*** Dataset content ***

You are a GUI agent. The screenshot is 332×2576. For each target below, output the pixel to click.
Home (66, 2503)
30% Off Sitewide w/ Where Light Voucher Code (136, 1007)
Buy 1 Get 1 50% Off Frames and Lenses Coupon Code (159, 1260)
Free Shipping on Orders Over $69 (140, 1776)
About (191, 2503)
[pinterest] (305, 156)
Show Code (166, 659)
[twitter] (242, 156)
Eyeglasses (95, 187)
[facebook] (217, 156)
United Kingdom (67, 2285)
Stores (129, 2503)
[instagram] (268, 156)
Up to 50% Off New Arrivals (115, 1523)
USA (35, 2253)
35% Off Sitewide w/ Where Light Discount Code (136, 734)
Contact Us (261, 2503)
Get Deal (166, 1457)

*** End of Dataset content ***

### [Exercise prompt]
An exact copy of every record is what the answer must contain.

### [Reply to the task]
You are a GUI agent. The screenshot is 332×2576. For each target below, output the pixel to click.
Home (66, 2503)
30% Off Sitewide w/ Where Light Voucher Code (136, 1007)
Buy 1 Get 1 50% Off Frames and Lenses Coupon Code (159, 1260)
Free Shipping on Orders Over $69 (140, 1776)
About (191, 2503)
[pinterest] (305, 156)
Show Code (166, 659)
[twitter] (242, 156)
Eyeglasses (95, 187)
[facebook] (217, 156)
United Kingdom (67, 2285)
Stores (129, 2503)
[instagram] (268, 156)
Up to 50% Off New Arrivals (115, 1523)
USA (35, 2253)
35% Off Sitewide w/ Where Light Discount Code (136, 734)
Contact Us (261, 2503)
Get Deal (166, 1457)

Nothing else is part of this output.